The article also states: “Some people refer to data as the new oil of business. It is really the new crude oil. The question is how you turn it from a commodity into something refined that you can get value out of.” This is so true!
The three key learnings I’ve had about actually implementing data governance are:
- The initial assessment and roadmap is a necessity.
- Implementations fail all too often.
- If you’re in data governance ‘maintenance’ mode, then most likely you haven’t fully taken advantage of all data governance can provide.
The initial assessment and roadmap is a necessity
A data governance capability has to be right-sized for an organization, and ideally it is an enterprise wide approach. Understanding the current state of the various aspects that impact a successful data governance capability are important.
- Is there an overall data management strategy that can be aligned to?
- What are the key business imperatives a data governance capability needs to support?
- Has a governance structure been established, with stakeholders, charters, roles and responsibilities?
- Are there defined processes for establishing and resolving prioritization issues among stakeholders?
- Are there defined processes for issue escalation and resolution?
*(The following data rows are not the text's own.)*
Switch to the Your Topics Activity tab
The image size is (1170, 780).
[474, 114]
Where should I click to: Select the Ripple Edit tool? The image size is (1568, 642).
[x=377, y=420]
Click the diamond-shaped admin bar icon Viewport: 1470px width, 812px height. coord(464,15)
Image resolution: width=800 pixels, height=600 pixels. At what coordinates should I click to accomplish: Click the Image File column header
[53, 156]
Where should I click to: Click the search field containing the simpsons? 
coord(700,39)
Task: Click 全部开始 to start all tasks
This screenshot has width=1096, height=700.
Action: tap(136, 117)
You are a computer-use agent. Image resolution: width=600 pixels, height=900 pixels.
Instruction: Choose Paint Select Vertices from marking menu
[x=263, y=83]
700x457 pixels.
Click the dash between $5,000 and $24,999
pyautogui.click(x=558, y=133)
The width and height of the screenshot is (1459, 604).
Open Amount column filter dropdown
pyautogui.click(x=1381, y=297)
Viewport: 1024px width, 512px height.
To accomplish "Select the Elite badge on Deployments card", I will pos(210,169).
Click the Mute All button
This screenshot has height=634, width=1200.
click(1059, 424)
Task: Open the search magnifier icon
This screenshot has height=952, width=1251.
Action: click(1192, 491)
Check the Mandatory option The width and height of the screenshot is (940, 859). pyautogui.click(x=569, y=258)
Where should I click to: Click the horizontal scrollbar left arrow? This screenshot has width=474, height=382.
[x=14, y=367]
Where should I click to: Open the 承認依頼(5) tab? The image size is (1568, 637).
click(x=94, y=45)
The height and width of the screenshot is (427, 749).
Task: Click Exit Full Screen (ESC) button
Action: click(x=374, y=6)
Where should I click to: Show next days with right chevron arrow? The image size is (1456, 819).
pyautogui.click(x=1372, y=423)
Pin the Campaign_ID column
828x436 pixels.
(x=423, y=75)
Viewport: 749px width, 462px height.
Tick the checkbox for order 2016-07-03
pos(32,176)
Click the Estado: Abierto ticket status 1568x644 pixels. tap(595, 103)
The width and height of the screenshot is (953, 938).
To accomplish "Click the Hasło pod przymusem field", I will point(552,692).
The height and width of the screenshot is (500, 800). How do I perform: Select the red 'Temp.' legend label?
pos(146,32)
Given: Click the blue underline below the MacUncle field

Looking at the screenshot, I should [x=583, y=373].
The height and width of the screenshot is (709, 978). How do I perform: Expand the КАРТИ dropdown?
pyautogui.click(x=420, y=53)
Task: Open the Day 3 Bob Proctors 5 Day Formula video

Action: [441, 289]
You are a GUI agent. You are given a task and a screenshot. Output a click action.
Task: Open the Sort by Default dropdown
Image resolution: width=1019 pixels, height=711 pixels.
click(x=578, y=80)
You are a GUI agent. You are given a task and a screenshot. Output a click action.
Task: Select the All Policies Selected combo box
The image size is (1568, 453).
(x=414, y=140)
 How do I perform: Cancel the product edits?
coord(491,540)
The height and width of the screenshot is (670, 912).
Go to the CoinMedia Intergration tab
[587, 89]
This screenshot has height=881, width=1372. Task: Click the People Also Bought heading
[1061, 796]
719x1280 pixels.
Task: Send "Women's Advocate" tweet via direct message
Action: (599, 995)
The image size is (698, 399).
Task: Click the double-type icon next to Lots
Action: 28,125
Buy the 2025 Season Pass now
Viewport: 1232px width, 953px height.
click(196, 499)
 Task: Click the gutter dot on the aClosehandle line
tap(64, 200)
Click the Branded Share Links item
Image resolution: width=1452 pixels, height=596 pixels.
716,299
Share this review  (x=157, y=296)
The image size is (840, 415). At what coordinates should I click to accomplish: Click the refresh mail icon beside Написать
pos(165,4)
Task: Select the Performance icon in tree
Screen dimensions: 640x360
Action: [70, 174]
- Have data management and data privacy policies been defined, developed and validated?
- Is there a methodology to ensure compliance with data related policies, processes and standards across the data lifecycle?
- Do metrics exist to monitor data governance activities based on stakeholder criteria?
- If metadata is a part of the data governance program, are the people, processes and tools defined, understood and followed?
- If data quality is a part of the data governance program, are the people, processes and tools defined, understood and followed?
Implementations fail all too often
When I’ve been called in to consult on data governance, it’s frequently after 2, 3 or more attempts have failed. There is no single, right way to do this, and that’s one of the reasons it can be so hard to be successful and to make it stick. Data Governance needs to be put in place to solve specific data management needs, and it needs to be right sized for the organization. Just like agile, there is an iterative aspect to Data Governance that stakeholders need to realize and accept. One typical reason for failure is timing for Data Governance activities. For example:
- Getting stakeholders involved too soon without anything for them to actually do. A better approach is to ensure the operating model and initial processes have been defined, then start engaging stakeholders. It may be beneficial to start with a subset of stakeholders based on initial focus areas, then expand.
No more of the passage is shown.